In the dim light, the dog seemed so utterly lifelike that something inside of Nat clenched; she grabbed Liam by the shoulder, protective, trying to draw him back the way she might if he were too close to a strange live dog and not one that had been mounted and stuffed.

"Why is it like that?" Liam asked.

"Like what?" 

"All quiet and still like that." 

"He's...stuffed."

"Like Cloudy?"

Cloudy was the boy's plush tiger, a floppy white-and-gray toy with plastic beads in its feet. The threadbare toy shared his bed most nights, though it ended up on the floor more often than not by morning.

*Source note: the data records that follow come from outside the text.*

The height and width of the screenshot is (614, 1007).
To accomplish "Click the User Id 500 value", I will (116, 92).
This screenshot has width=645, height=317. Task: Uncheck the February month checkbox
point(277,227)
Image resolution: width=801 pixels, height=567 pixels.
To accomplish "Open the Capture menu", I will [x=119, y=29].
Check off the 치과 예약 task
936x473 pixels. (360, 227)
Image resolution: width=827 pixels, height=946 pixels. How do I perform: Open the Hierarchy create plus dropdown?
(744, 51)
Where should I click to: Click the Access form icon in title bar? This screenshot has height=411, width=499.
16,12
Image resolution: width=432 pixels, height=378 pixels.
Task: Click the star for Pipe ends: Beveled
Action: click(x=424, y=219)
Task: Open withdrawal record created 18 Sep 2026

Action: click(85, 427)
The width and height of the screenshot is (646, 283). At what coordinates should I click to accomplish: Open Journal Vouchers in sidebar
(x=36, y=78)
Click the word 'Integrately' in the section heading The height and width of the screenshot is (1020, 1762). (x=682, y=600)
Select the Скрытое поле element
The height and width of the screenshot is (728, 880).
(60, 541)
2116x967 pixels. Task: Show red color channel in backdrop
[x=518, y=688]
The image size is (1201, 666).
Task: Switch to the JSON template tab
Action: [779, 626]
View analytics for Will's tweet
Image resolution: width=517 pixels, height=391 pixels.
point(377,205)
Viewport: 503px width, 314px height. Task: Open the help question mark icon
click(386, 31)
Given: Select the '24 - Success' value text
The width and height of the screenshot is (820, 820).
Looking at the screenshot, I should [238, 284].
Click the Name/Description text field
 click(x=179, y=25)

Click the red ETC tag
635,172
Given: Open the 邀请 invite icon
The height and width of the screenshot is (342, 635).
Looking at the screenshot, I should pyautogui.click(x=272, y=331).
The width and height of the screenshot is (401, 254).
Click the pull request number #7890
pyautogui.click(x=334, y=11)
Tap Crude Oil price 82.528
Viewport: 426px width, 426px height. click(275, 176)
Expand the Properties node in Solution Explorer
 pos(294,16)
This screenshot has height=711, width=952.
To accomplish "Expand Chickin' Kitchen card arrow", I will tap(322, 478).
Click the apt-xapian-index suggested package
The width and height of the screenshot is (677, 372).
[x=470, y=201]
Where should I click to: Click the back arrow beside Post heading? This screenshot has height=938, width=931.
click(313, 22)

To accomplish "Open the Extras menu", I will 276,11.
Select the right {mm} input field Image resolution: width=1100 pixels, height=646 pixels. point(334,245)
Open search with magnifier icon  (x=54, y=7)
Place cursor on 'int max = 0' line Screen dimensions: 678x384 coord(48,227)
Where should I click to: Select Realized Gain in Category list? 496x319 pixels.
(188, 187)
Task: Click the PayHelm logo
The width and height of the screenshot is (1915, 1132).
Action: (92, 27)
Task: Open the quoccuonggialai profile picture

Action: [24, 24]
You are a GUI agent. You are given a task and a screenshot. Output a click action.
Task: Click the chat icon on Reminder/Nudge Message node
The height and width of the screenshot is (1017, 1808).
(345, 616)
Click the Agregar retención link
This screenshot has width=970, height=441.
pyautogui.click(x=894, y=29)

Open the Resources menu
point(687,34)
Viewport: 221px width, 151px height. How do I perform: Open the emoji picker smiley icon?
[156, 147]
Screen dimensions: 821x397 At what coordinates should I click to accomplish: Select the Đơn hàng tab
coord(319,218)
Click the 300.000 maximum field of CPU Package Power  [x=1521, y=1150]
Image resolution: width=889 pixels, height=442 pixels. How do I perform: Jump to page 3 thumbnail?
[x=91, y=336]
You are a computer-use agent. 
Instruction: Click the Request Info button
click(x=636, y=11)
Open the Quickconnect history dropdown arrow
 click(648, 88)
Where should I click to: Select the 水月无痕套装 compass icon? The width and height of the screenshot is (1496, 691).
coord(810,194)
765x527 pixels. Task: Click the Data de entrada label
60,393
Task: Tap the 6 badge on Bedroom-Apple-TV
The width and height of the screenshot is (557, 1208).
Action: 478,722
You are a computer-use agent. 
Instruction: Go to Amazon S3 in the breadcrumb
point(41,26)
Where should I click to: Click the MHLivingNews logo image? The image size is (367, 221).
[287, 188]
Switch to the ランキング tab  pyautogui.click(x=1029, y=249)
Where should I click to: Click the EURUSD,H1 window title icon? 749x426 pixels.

"No, not...quite like Cloudy." Nat hesitated. This was a strange conversation to be having. It circled around the topic of death, and she realized that she had no idea what Liz had told her son about that subject, whether he understood what death was, whether there was some specific script she was supposed to be using here.

But, then, she didn't want to lie. This dog, whatever its origin, was not a toy, and she didn't want him thinking that it was. 

"It's called taxidermy," she began, cautiously. "It's when a person takes something that used to be alive, and stuffs its skin to make a trophy, or something to remember it by. Someone must have loved this dog very much, to go to the trouble of stuffing it."

"You mean it's dead?" He sounded shocked, betrayed. Her attempts at softening the ghoulishness went completely ignored. "It's a dead body?"

The way he said this last phrase sounded parroted, something he had overheard on the television once, perhaps, or picked up somewhere else. It had the trappings of melodrama. Nat froze, uncertain, not sure whether he was genuinely afraid or just fucking with her somehow. 

She faltered. "I mean, technically, it's like —"

But she'd lost him. His eyes had gone round, white encircling the irises, his mouth pinching up like it was holding back a flood and then, there it was, the cry, the yelling, the theatrics. Crocodile tears, cut through with a scream.

And that was, of course, the moment that Liz returned.